III. OLAY VE OLGULAR
4. Başvuru formu ve eklerinde ifade edildiği şekliyle ve Ulusal Yargı Ağı Bilişim Sistemi (UYAP) aracılığıyla erişilen bilgi ve belgeler çerçevesinde ilgili olaylar özetle şöyledir:
A. Ceza Davası Süreci
5. Başvurucu, MLKP terör örgütünün faaliyetlerine ilişkin olarak İstanbul Cumhuriyet Başsavcılığı tarafından başlatılan bir soruşturma kapsamında 8/9/2006 tarihinde gözaltına alınmış; İstanbul 14. Ağır Ceza Mahkemesinin 12/9/2006 tarihli kararı ile tutuklanmıştır.
6. İstanbul Cumhuriyet Başsavcılığının 17/5/2007 tarihli iddianamesiyle başvurucunun da aralarında olduğu toplam 26 kişinin Anayasa'yı İhlal, terör örgütü yöneticisi/üyesi olma ve kasten öldürme de dâhil olmak üzere birçok suçtan cezalandırılması istemiyle İstanbul 10. Ağır Ceza Mahkemesinde kamu davası açılmıştır.
7. Başvurucu tutuklu hâldeyken mahkemece görülen davada 13/12/2012 tarihinde tutuklu kaldığı süre dikkate alınarak başvurucunun tahliyesine karar verilmiştir. Başvurucu aynı gün serbest bırakılmıştır.
8. Mahkeme 5/11/2013 tarihinde başvurucunun terör örgütüne üye olma suçundan 10 yıl ve resmî belgede sahtecilik suçundan 3 yıl 1 ay 15 gün hapis cezası ile cezalandırılmasına, diğer suçlardan ise beraatine karar vermiştir.

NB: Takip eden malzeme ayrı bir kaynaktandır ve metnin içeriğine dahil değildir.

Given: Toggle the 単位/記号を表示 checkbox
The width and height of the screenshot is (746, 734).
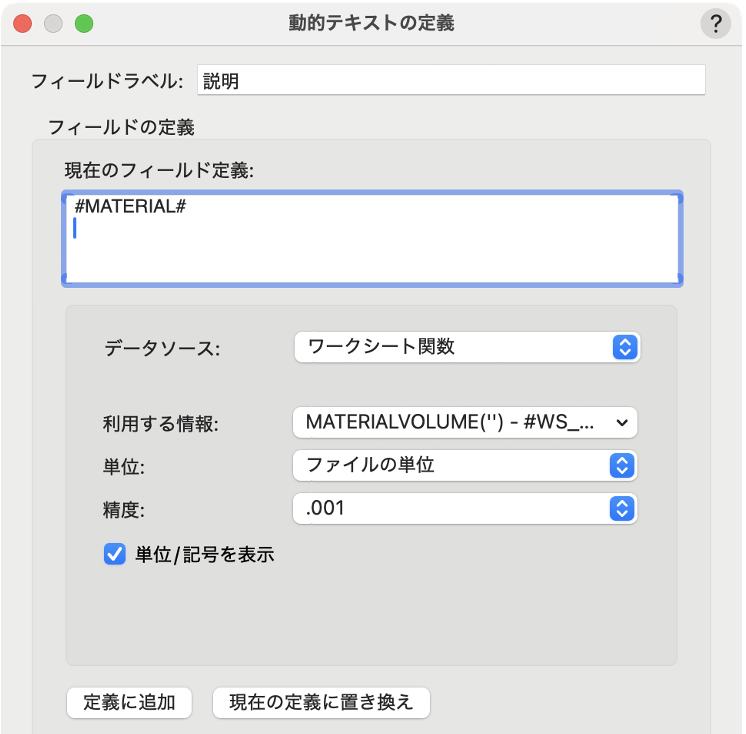Looking at the screenshot, I should [114, 554].
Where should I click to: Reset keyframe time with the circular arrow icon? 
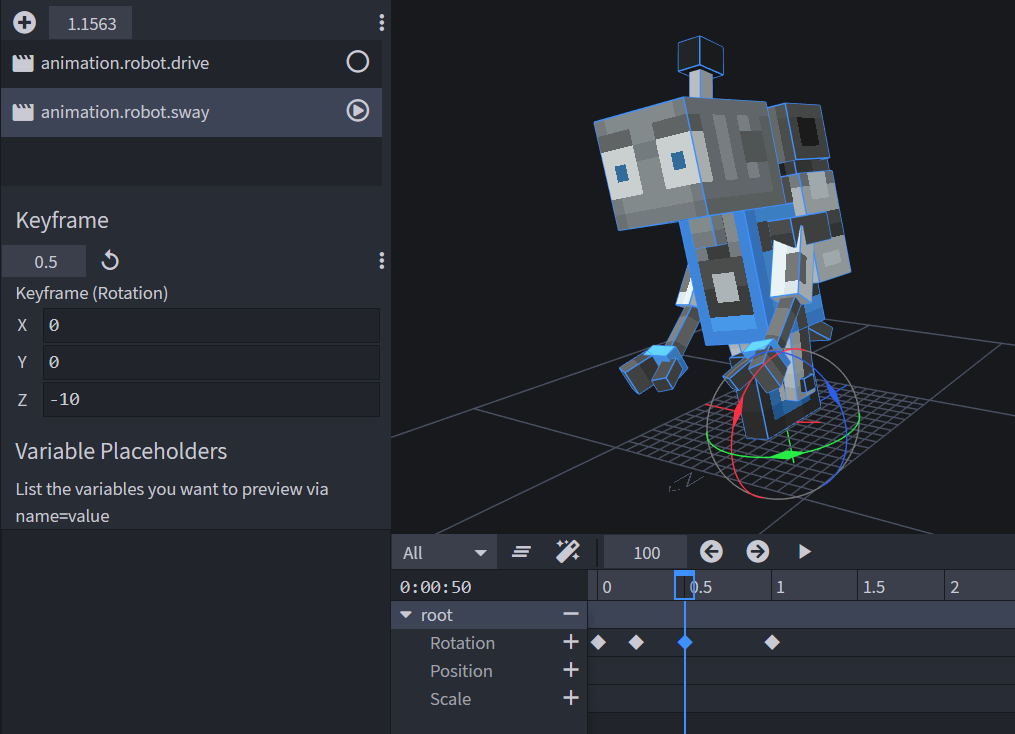tap(110, 260)
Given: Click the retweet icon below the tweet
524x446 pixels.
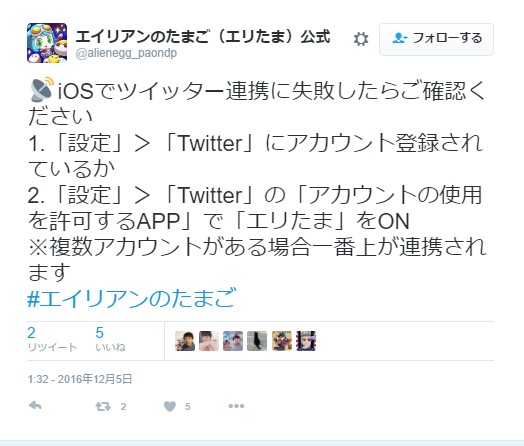Looking at the screenshot, I should (x=103, y=407).
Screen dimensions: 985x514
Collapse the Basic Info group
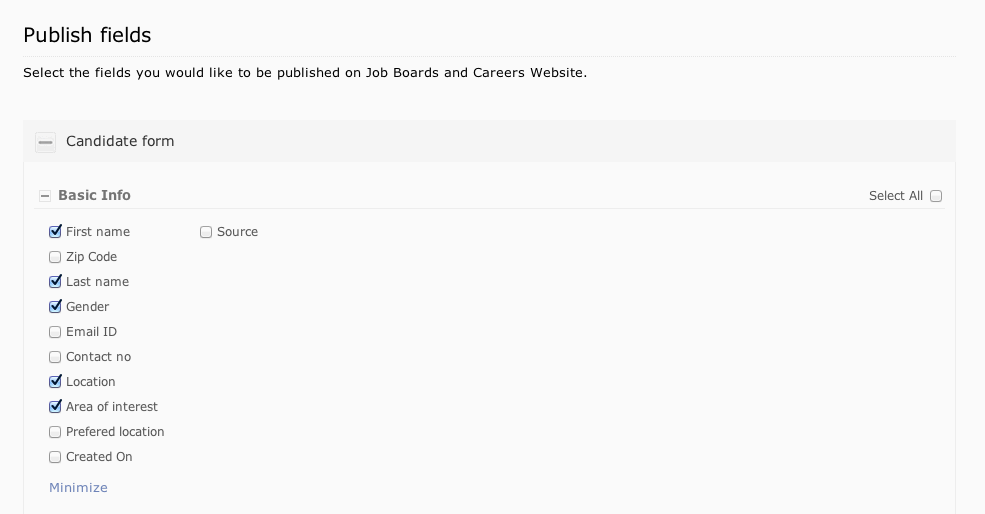pos(45,196)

9. Anılan mahkûmiyet hükmü, temyiz incelemesi sonucunda Yargıtay 16. Ceza Dairesinin 2/5/2016 tarihli kararıyla onanarak kesinleşmiştir.
B. Tazminat Davası Süreci
10. Başvurucu 2/8/2016 tarihinde, yargılandığı ceza davasındaki tutukluluğun makul süreyi aşması nedeniyle İstanbul Anadolu 9. Ağır Ceza Mahkemesinde (Mahkeme) tazminat davası açmıştır. Dava dilekçesinde; tutukluluk süresinin oldukça uzun olduğunu, tutukluluğun devamına ilişkin kararların gerekçesiz olduğunu, matbu gerekçelerle tutukluluğun devam ettirildiğini, tutuklu olarak sürdürülen yargılamanın bitirilmesi için gereken özenin gösterilmediğini belirterek 25.000 TL manevi tazminat isteminde bulunmuştur.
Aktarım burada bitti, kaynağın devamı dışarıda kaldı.